_What this task involves_: According to the migraine aura article, why was the man told to play basketball and then rush to the hospital? Answer in one to three sentences.

_Document excerpt_:
Content starts

Flashes of light, visual disturbances - one-of-five people who get migraines have these auras that warn them they're about to have an attack.

Now, researchers have been able, with the help of functional magnetic resonance imaging (fMRI), to capture the aura from beginning to end, and observe the brain activity taking place just before the migraine strikes.

"We were very lucky to find a subject who could trigger the aura," says Dr Nouchine Hadjikhani, study co-author and an instructor in radiology at Harvard Medical School and Massachusetts General Hospital.

A man who said playing basketball triggered flashes of light, which were often accompanied by loss of vision, was told to play to his heart's content, then rush to the hospital when he felt an attack coming on.

The researchers would have him jump into the scanner and follow the progressions, says Hadjikhani. "What we saw was there was a change in the signal that correlated with [the] visual perception of the subject."

"The bold changes we were observing showed us there are more chances it [the aura] was a neuronal event," rather than having to do with something happening in the blood vessels, says Hadjikhani. And, researchers add, the ability to capture images of the auras "substantiate the organic nature of migraine and chronic daily headache and that they are real."

Content ends

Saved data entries
Content starts

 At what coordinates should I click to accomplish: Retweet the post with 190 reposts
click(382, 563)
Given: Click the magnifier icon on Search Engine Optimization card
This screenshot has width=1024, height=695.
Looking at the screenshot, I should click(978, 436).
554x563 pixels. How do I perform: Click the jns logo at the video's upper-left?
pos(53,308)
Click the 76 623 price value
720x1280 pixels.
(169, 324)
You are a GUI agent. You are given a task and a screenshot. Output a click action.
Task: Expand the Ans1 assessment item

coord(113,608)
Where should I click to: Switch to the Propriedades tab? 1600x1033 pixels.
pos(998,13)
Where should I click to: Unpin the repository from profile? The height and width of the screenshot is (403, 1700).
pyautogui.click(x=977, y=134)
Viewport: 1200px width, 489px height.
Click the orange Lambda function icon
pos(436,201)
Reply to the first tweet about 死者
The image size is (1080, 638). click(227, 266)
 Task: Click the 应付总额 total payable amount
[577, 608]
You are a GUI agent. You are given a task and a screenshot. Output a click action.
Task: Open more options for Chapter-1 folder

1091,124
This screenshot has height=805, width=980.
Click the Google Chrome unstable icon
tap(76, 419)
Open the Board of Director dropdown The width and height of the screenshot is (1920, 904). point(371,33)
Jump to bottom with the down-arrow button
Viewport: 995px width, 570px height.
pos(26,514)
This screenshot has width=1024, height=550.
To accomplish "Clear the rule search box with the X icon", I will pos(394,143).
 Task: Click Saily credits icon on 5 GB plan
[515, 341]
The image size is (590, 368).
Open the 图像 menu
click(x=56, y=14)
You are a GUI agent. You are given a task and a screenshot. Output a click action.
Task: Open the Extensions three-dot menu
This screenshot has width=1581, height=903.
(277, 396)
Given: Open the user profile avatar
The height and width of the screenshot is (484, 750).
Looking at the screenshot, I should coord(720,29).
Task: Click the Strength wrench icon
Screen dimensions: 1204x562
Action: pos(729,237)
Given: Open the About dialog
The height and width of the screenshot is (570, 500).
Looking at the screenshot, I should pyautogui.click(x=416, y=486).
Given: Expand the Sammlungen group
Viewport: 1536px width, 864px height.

Content ends

_Problem solution_: Playing basketball triggered his aura of flashing lights, often with loss of vision. Coming to the hospital when he felt an attack beginning let the researchers put him in the scanner and follow the aura as it progressed.